Illustrative image. Photo: Dreamstime
CFRC materials are highly resistant carbon composites, albeit difficult to produce. Only a handful of companies hold the secrets of the manufacturing technology, which cooperate with a limited number of clients. AGH University researchers are working on a competitive manufacturing technology, which will be available to Polish companies in the space and arms sectors. Scientists want to use the composites to build a rocket nozzle.
A nozzle is one of the most important elements of every rocket engine. Its specific profile (the so-called ‘de Leval tube’) is responsible for propelling the gases created as a result of fuel combustion to supersonic exit speeds. Their flow should remain unobstructed to keep flight parameters at stable levels. Achieving this state is no easy feat because the hot stream of gases reacts mechanically with the walls of the nozzle, washing off the particles of the material it was made of. The most erosion-vulnerable part is the nozzle’s necking, that is, its throat. Even the smallest deviation in its cross-section can have an impact on the rocket’s performance. Therefore, scientists continue to search for new and less erosion-vulnerable materials.
One of the materials that scientists have recently taken under their microscopes is CFRC (Carbon Fibre-Reinforced Carbon). It is characterised not only by its high resistance to high-temperature corrosion but also by a reduced mass as compared to refractory metals used to create space rocket nozzles or pyrolytic graphites used in some tactical ballistic missiles. Replacing them with lighter materials would facilitate a reduction in the energy cost required for launch and flight, and, as a result, decrease the volume of fuel consumed.
CFRCs are composites made of carbon fibre reinforcement and a matrix of graphite. They are also known as carbon-carbon composites (C/C).

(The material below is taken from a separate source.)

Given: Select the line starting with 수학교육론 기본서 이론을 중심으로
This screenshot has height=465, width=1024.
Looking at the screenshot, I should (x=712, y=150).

All the components are merged during a heat treatment process. They include a wide range of materials, the properties of which are defined by the choice of the matrix precursor and the architectural layout of the fibres. The former influences the microstructure of the material, and the latter allows producers to give it anisotropic properties. Depending on the number of directions of fibre distributions, we distinguish 2D, 3D materials, etc.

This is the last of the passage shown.